Werbung: Rezension: Sturmverschworen von Lara Kessing

Verlag: SP
Seiten: 234
ASIN: B07ZHNKVWF

Vielen Dank für das Rezensionsexemplar!

Darum geht es:

Könnt ihr mich hören?
Die männliche Stimme, die scheinbar aus dem Nichts kommt, hört Marissa in Nassau, auf der Insel New Providence, das erste Mal. Eigentlich will sie dort ihre Großmutter besuchen und ein paar schöne Tage mit ihr verbringen, doch es drängen sich seltsame Ereignisse dazwischen. Jemand möchte offensichtlich zu ihr durchdringen und Marissa kommen Zweifel an den Gründen, warum ihre Mutter Nassau als junge Frau tatsächlich verlassen hatte.
Die Stimme lässt nicht von Marissa ab, so dass sie bald den Fehler begeht, ihr zu antworten. Dies führt zu einer Reihe außergewöhnlicher Begebenheiten. Unter anderem wird Marissa in das 18. Jahrhundert gezogen und muss sich dort nicht nur zurechtfinden, sondern auch erkennen, welche Aufgabe auf sie wartet. Kann sie sich in der Vergangenheit bewegen, ohne die Zukunft damit zu beeinflussen?
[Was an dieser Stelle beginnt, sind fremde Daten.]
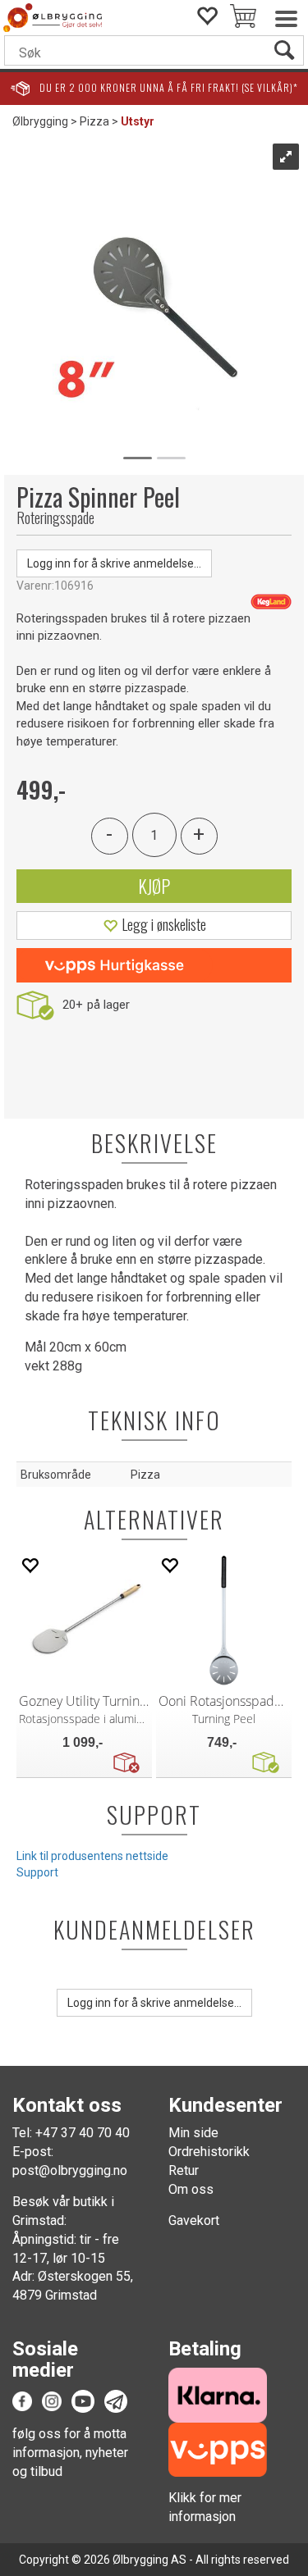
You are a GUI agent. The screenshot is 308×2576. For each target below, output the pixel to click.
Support (37, 1872)
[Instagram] (52, 2400)
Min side (193, 2133)
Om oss (191, 2189)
Was hat das 1717 in der Nähe von Cape Cod gesunkene und 1984 geborgene Piratenschiff damit zu tun? Davor, dass Nassau im 18. Jahrhundert eine Piratenhochburg war, kann Marissa nun nicht mehr die Augen verschließen. Zu allem Übel verliebt sie sich in jemanden, der in jeglicher Hinsicht ein Problem darstellt.
Was für Marissa mit einem Urlaub bei ihrer Großmutter beginnt, wird zu einem Abenteuer durch Raum und Zeit mit Intrigen, Piraten, Legenden und Gefühlschaos. Noch nie war es für Marissa so wichtig herauszufinden, wem sie vertrauen kann und wem nicht.

Cover-/ Textrechte: Lara Kessing

Meine Meinung

Ich gestehe, dass ich rein durch das Cover nicht auf das Buch aufmerksam geworden wäre. Einfach weil es nicht meins ist. Aber es geht ja um den Inhalt.

Die Autorin hat einen sehr angenehmen Schreibstil, der dazu beiträgt, dass man sich in dem Buch wohl fühlt. Was ja, gerade bei Zeitreisebüchern, auch ein Problem werden kann. Zumindest bei mir, denn ich tu mich mit Zeitreisen etwas schwer. Hier aber kam ich eigentlich ganz gut klar.

Allerdings war ich zu Beginn noch etwas skeptisch, was sich aber nach und nach legte. Ich kam ganz gut in die Story rein. Auch die Wechsel zwischen 21. und 18. Jahrhundert waren eindeutig gekennzeichnet und daher auch nicht verwirrend.

Die Handlung ist interessant, aber so richtig fesselnd war es nicht. Das gewisse Etwas, hat leider gefehlt.

Marissa hört diese Stimme seit sie in Nassau ist. Irgendwann gibt sie nach, antwortet und findet sich an einem anderen Ort wieder. In der Handlung des 18. Jahrhundert ist Marissa zu Beginn noch stille Beobachterin, denn sie wird allem Anschein nach nicht wahrgenommen. Ich hätte ja wahrscheinlich nicht weiter gemacht, aber Marissa und ihre Großmutter ergeben sich der Neugierde. Sie probieren das Switchen zwischen Zeiten immer wieder aus. Am Anfang funktioniert das auch noch ohne Probleme. Plötzlich ändert sich das allerdings, als sie einen weiteren Versuch wagt. Auf einmal kann sie nämlich gesehen werden und in ihr Jahrhundert kann sie auch nicht mehr zurück. Nun ist guter Rat teuer und Marissa stellt sich wahrscheinlich der größten Heruasforderung ihres Lebens.

Mit Marissa hat die Autorin eine sympathische Protagonistin geschaffen, die mir die ganze Sache, allerdings stellenweise zu leicht genommen hat. Auch ihre Großmutter ging mir etwas zu einfach und selbstverständlich mit dem Thema um. Das ist allerdings meine persönliche Meinung. Man verfolgt zwar gespannt die Handlung, aber der absolute Spannungsfunke fehlte mir leider.

Fazit

Auch wenn das Cover nicht überzeugen kann, kann es der Inhalt durchaus. Das Buch hat, trotz meiner Kritikpunkte, die Chance auf einen zweiten Blick verdient und es wäre schade, wenn es untergeht. Es lohnt sich ein Blick in die Seiten zu werfen und sich auf eine Reise nach Nassau zu wagen.